L’Assemblée des Premières Nations estime le nombre d’enfants concernés à environ 54 000, ce qui porterait l’indemnisation totale à au moins 2,1 milliards. Mais si tous leurs parents obtiennent aussi une indemnisation, ce montant pourrait atteindre 8 milliards, selon une source libérale.

Un « sursis pendant les élections »

Ottawa annonce sa contestation de la décision du Tribunal des droits de la personne trois jours avant la date limite du 7 octobre pour interjeter appel — et en pleine campagne électorale.

De passage à Saint-Anaclet, dans le Bas-Saint-Laurent, le chef libéral, Justin Trudeau, a été appelé à expliquer la décision de son gouvernement, qui prône depuis son élection l’esprit de réconciliation avec les peuples autochtones. « On sait qu’on doit compenser ceux qui ont été blessés par ces politiques », a-t-il d’abord soutenu.

« La question devient : comment bien les compenser, comment le faire de la bonne façon ? Pour ça, il faut avoir des conversations avec nos partenaires, avec les peuples autochtones, avec des leaders, avec des communautés, et c’est des conversations qu’on ne peut pas avoir pendant une période électorale. Et donc, nous sommes en train de demander plus de temps pour pouvoir avoir ces conversations. »

Joint au téléphone à Terre-Neuve, le ministre des Services aux Autochtones, Seamus O’Regan, a fait écho aux commentaires de M. Trudeau, vendredi, en ajoutant que la date butoir du 10 décembre fixée par le tribunal pour élaborer un régime d’indemnisation n’offrait pas assez de temps pour y parvenir, compte tenu des élections.
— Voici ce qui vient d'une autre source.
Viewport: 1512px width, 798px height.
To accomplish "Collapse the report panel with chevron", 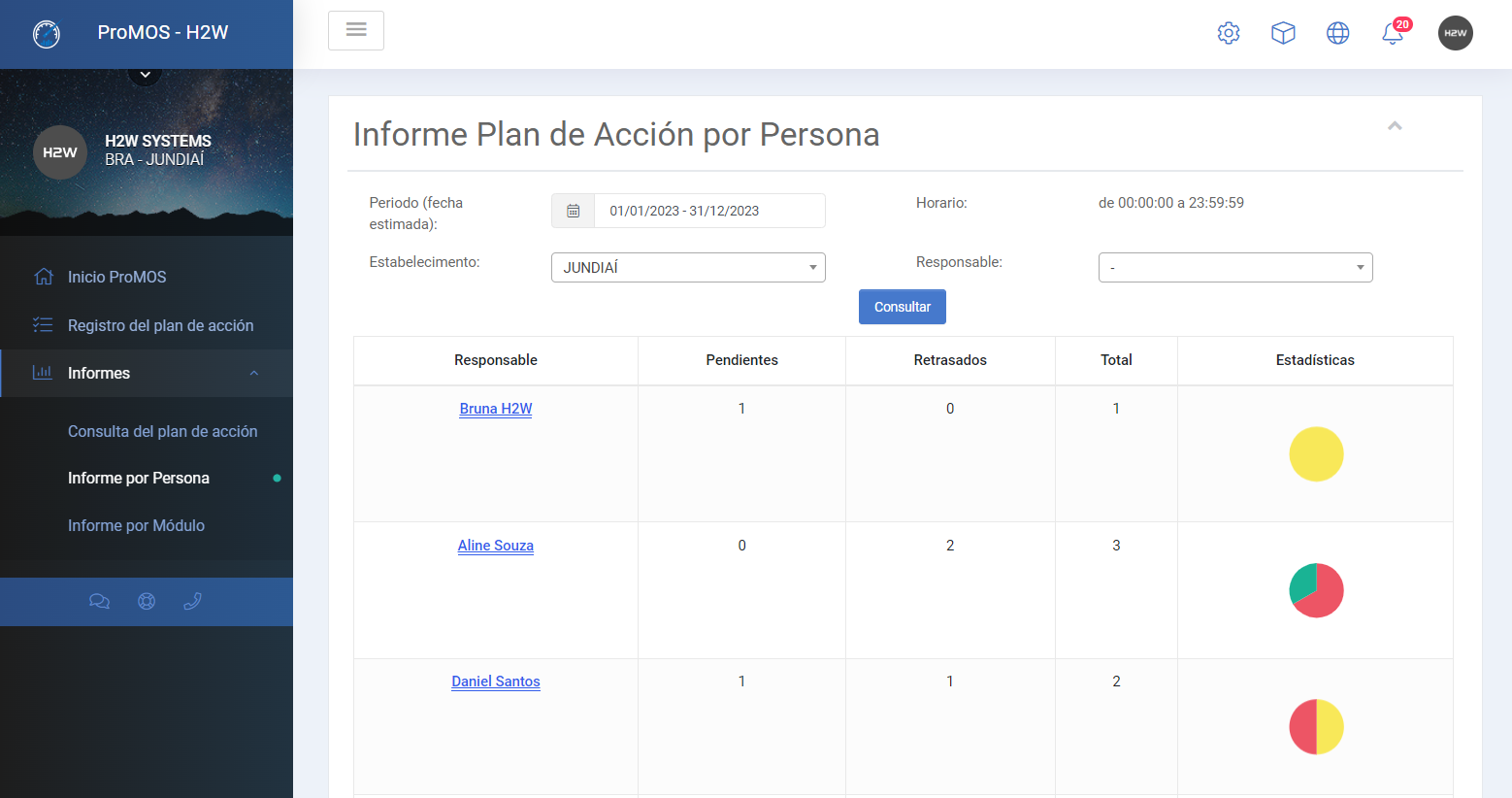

Lorsqu’on lui a demandé si d’autres moyens juridiques avaient été explorés pour gagner du temps, plutôt que de faire appel de la décision, le ministre O’Regan a répondu que c’était là « le seul moyen ».

Une décision « blessante et injuste »

Le chef de l’Assemblée des Premières Nations (APN), Perry Bellegarde, a qualifié la décision du gouvernement d’« absolument inacceptable ».

« Le gouvernement du Canada se prépare encore une fois à lutter contre les enfants des Premières Nations devant les tribunaux », a-t-il écrit dans un communiqué. « Faire appel de cette décision, qui visait à rendre justice aux enfants des Premières Nations pris en charge, est blessant et injuste. »

L’APN estime qu’au moins 54 000 enfants et leurs familles auraient pu bénéficier de cette décision. Par ailleurs, rappelle l’organisation, le tribunal a émis sept ordonnances de conformité à l’encontre du Canada depuis sa décision initiale en janvier 2016.

Le chef régional de l’APN au Manitoba, Kevin Hart, qui est responsable du portefeuille de la protection de l’enfance, estime qu’il est temps « que le Canada cesse de faire obstacle à l’équité et à la justice, mette un terme à ses pratiques discriminatoires et commence à assumer la responsabilité de son traitement historique et continu des enfants des Premières Nations ».

Romeo Saganash furieux

Lorsqu’on lui a demandé plus tôt cette semaine si une contestation judiciaire de la décision du tribunal était prévue, Justin Trudeau était demeuré vague, parlant de réconciliation et de partenariats vers l’autonomie gouvernementale.

Le député néo-démocrate sortant d’Abitibi – Baie-James – Nunavik – Eeyou, Romeo Saganash, a écrit vendredi sur Twitter : « Je ne veux plus jamais entendre un libéral parler de réconciliation. Jamais ! ».

Le chef du Nouveau Parti démocratique, Jagmeet Singh, a condamné la décision du gouvernement d’en appeler du jugement, accusant M. Trudeau de ne pas avoir traité les enfants autochtones de manière équitable. « Cela montre une rupture totale avec les valeurs dont M. Trudeau parle en public », a-t-il dit.

« Il est clair qu’il existe deux Trudeau différents : l’un qui parle de l’importance des relations entre les peuples autochtones et l’autre qui traîne les enfants autochtones devant les tribunaux », a déclaré M. Singh, en campagne à Saskatoon. « C’est un échec moral, c’est injuste, cela perpétue une injustice. »

M. Singh a affirmé qu’un gouvernement néo-démocrate accepterait la décision du tribunal. « On sait depuis longtemps que les enfants autochtones ne reçoivent pas un financement égal, et en raison de ce manque de financement, des enfants autochtones sont morts sous la garde de l’État », a-t-il soutenu.